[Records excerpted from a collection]
· · · ·
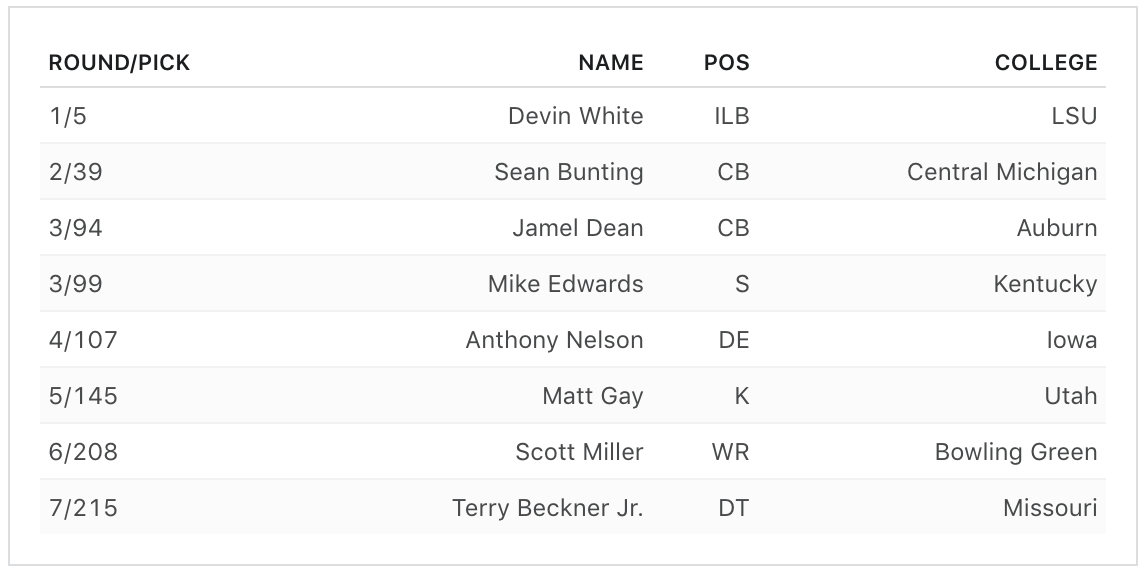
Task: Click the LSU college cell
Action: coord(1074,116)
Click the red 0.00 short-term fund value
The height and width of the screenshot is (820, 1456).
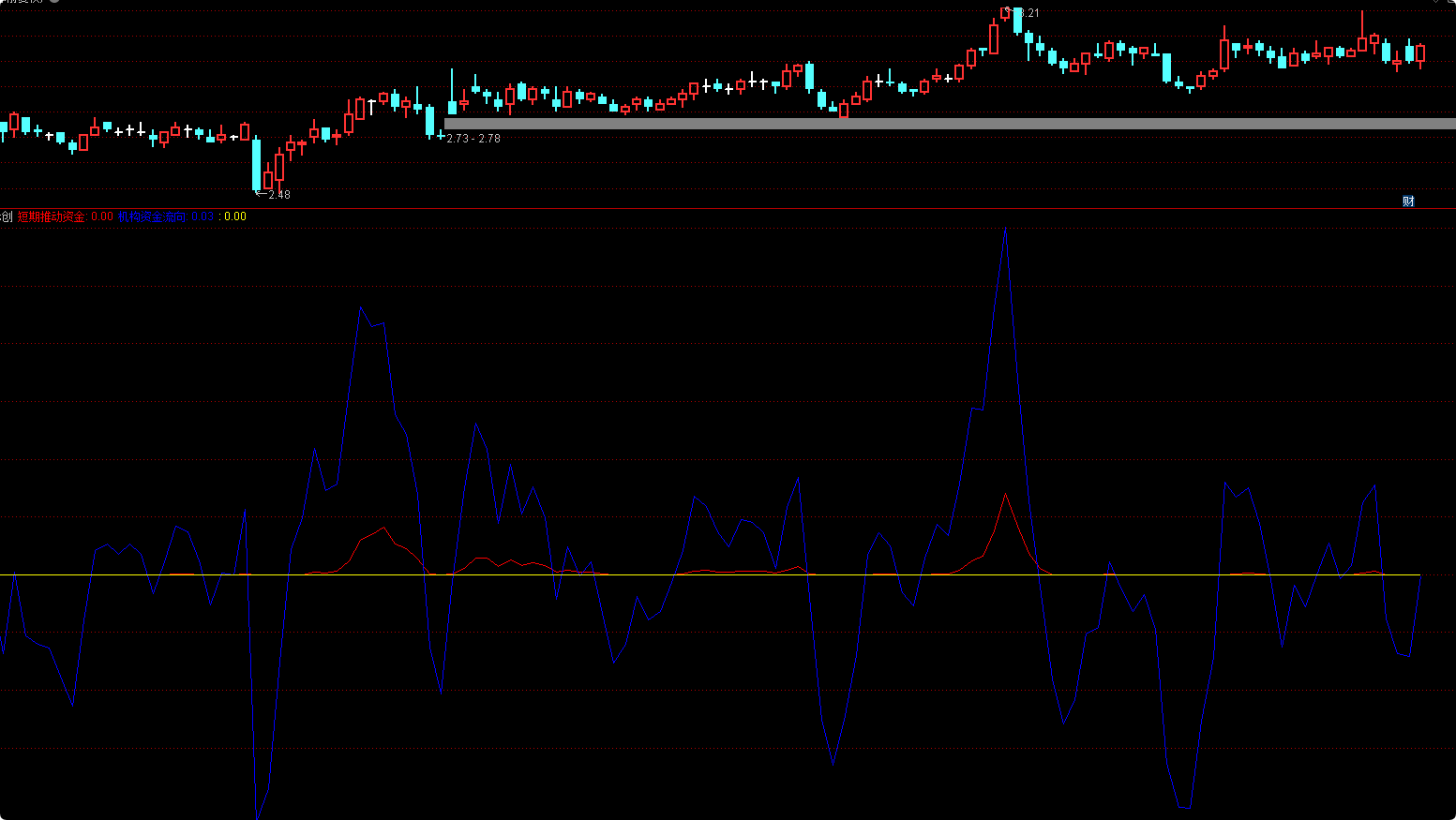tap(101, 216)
· · · ·
*Task requirements*.
Only the lines from the one containing "Click the red 0.00 short-term fund value" through the final line of the records should be transcribed, exactly and with no pictures.

*Task output*.
Click the red 0.00 short-term fund value
The height and width of the screenshot is (820, 1456).
tap(101, 216)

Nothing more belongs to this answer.